The Office of Fair Trading (OFT) has recently published its findings following its market study into defined contribution workplace pensions, which includes occupational defined contribution schemes and contract-based schemes. The conclusions are not good news for consumers: the OFT says that savers are at risk of not getting value for money from their pension savings for two key reasons. First, the complexity of pensions and the market means that it is difficult to make the right choices. Second, employers may not have the capability or incentive to assess pension choices for value for money.
The OFT has provisionally decided not to refer the market to the Competition Commission for further investigation, on the condition that a number of recommendations are carried out.
Old and / or high-charging schemes
The OFT is concerned about old and high-charging contract-based schemes and highlighted the impact of a poor Annual Management Charge (AMC) – a 0.5 per cent charge could reduce a pension pot by 11 per cent over its lifetime and an AMC of one per cent would reduce it by 26 per cent. In response, the Association of British Insurers (the ABI) and its members have agreed to an immediate audit of schemes with old and / or high-charging structures, including those with an AMC of more than one per cent. The audit will be overseen by an independent project board made up of representatives from the Department for Work and Pensions (DWP), the Pensions Regulator (TPR) and industry.
Small trust-based schemes
TPR has agreed to assess which smaller trust-based schemes are not delivering value for money and the DWP has agreed to consider whether TPR needs new enforcement powers to tackle the problem.
The OFT recommends that providers of contract-based schemes should take their own steps to improve governance. The ABI has agreed that its members will establish independent governance committees by mid-2014 within each provider, which will recommend changes and escalate issues to regulators where they see risks of poor outcomes for savers. The OFT would like key elements of this governance solution to be embedded by the Government in a minimum governance standard that applies to all pension schemes.
Quality of information available on costs and charges
One of the major flaws that the OFT found was a lack of clarity over the costs and charges associated with different providers and schemes. It identified 18 different charging combinations, which makes it very difficult to understand the costs involved and compare the costs with other providers' offerings. The OFT recommends that the DWP consult on improving the transparency and comparability of information about these charges – including whether providers could disclose a single AMC and investment transaction costs – and quality of schemes, in order to make employers' initial choice of scheme easier.
Preventing future risks of detriment
The OFT recommends that the DWP consult on preventing schemes being used for auto-enrolment that contain built-in adviser commissions or that penalise deferred members with higher charges through the application of "active member discounts". These are given to members of workplace schemes that are still contributing.

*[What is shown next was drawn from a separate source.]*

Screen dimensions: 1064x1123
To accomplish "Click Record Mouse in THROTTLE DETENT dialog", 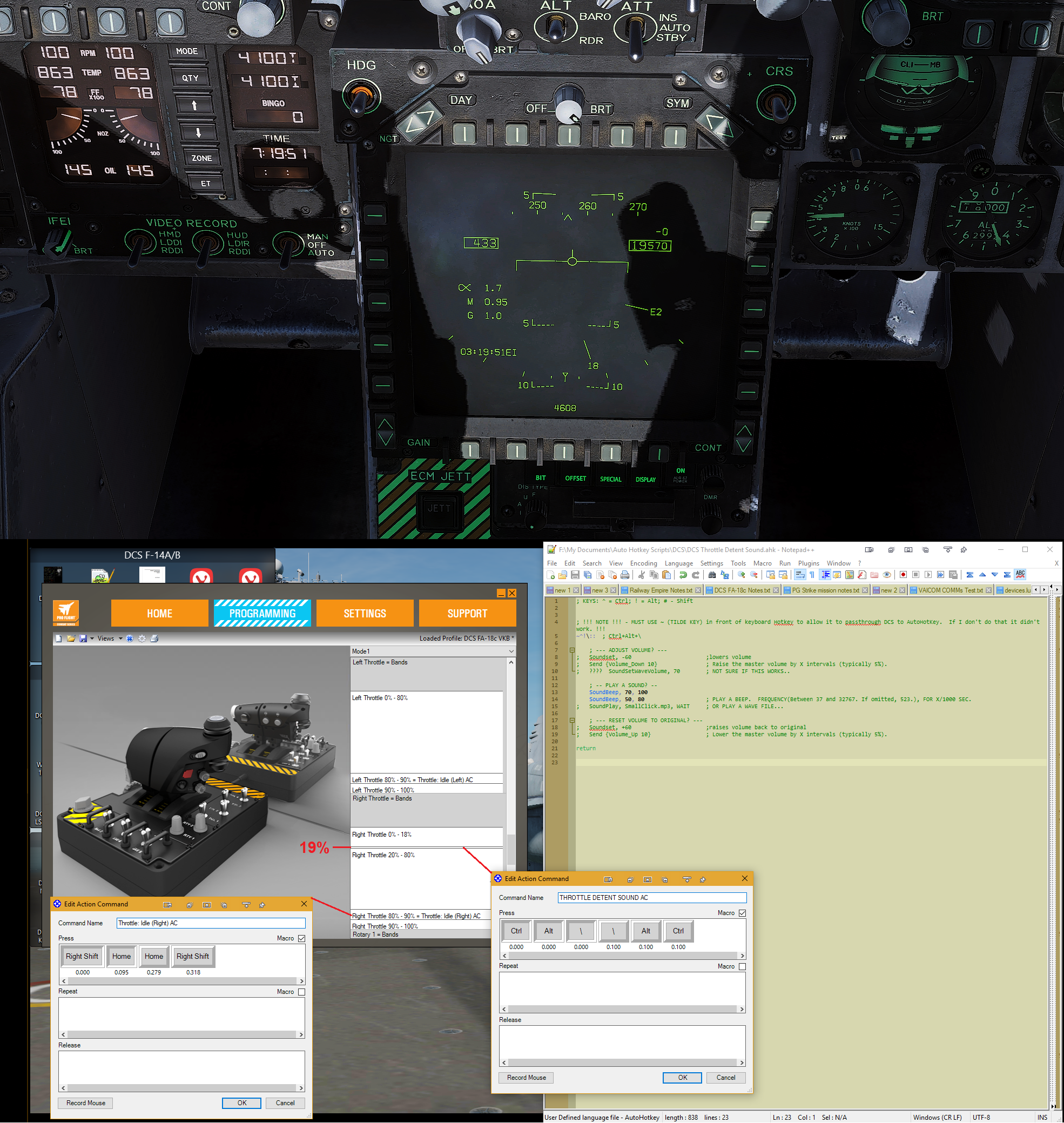I will pos(526,1078).
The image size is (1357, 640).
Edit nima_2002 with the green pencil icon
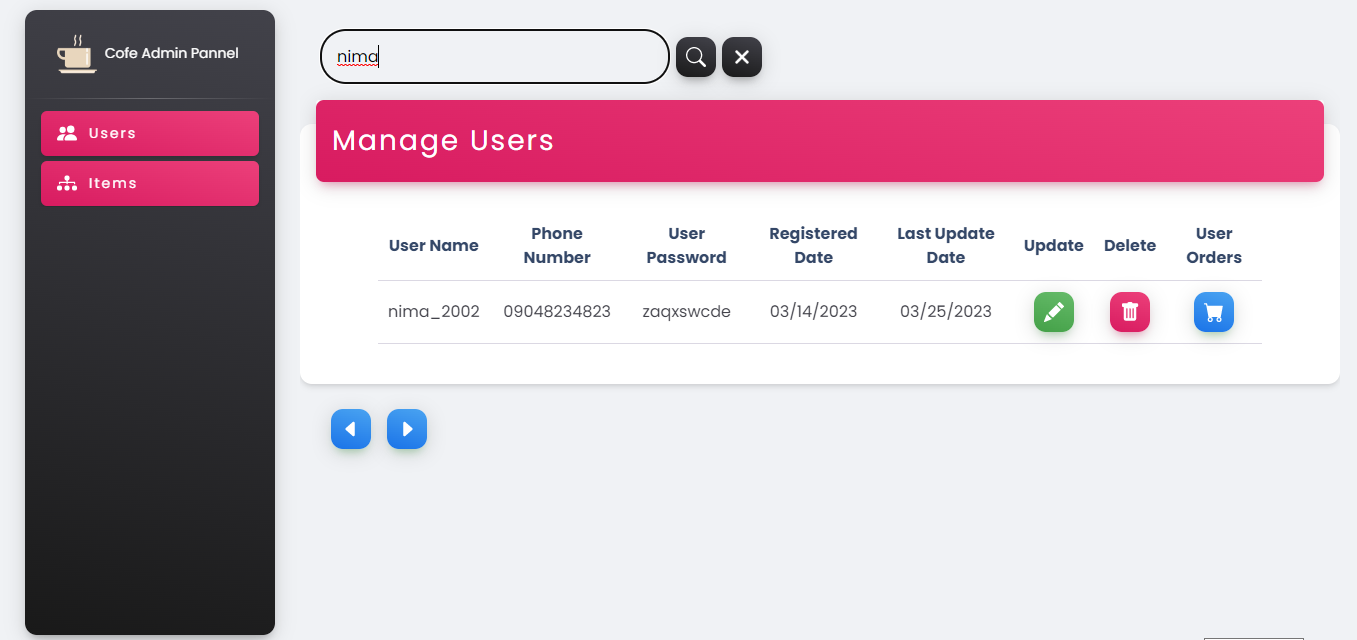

If a person no longer contributes then they lose their discount and their AMC goes up. Active member discounts are very popular but are arguably inherently unfair as those members with the lowest administration costs (deferred members) are subject to the highest charges and they create a two-tier system. The report revealed that deferred members paid on average 26 per cent more in charges than active members.
No charges cap
The OFT has not recommended a cap on the costs associated with schemes. This is on the basis that there are too many charging combinations in the market to make a cap feasible and because the increased volume of savers resulting from auto-enrolment should allow providers to reduce costs considerably. A cap may negate such a reduction in costs by tacitly giving providers the green light to opt for the maximum legal cost rather than what is commercially viable. However, the DWP has confirmed that it is still intending to consult on this issue and is considering a cap of one per cent on costs to incentivise those who have been or will be auto-enrolled to continue saving.
The OFT findings are pretty damning on the defined contribution workplace market. The extent of the problems within the market are so significant that the OFT was on the verge of referring it to the Competition Commission for further investigation. The key issues identified that are in need of improvement relate to costs and governance within schemes and providers. The OFT's recommendations to deal with these issues have generally been well received by the industry although there is some doubt regarding the effectiveness of the internal governance committees to be created by the ABI within contract-based schemes. There is an inherent conflict of interest here and only time will tell whether the committees can bring meaningful changes to the quality of governance.
It will be interesting to see how the Government reacts to the OFT's recommendations to develop a legal framework for these governance committees to work to along with obligations on disclosure and transparency to improve the confusion over costs and other quality standards associated with schemes and providers. The Investment Management Association has put forward a potential solution to the problem of inconsistent charges. It has pointed to EU fund regulation, which uses the concept of an Ongoing Charges Figure (ONS) to enable charges to be calculated and presented in a comparable way in collective investment schemes. The suggestion is that it may be possible to adapt this concept to establish a consistent charging structure for pensions.
A legal framework would be helpful to ensure basic standards are met and is critical to ensuring that providers take a consistent approach when disclosing details of their product / offering, including the associated costs. It is only if changes are made in the context of such a legislative backdrop that employers will be empowered to meaningfully compare the market products and make better and more informed decisions regarding their workplace pension offering.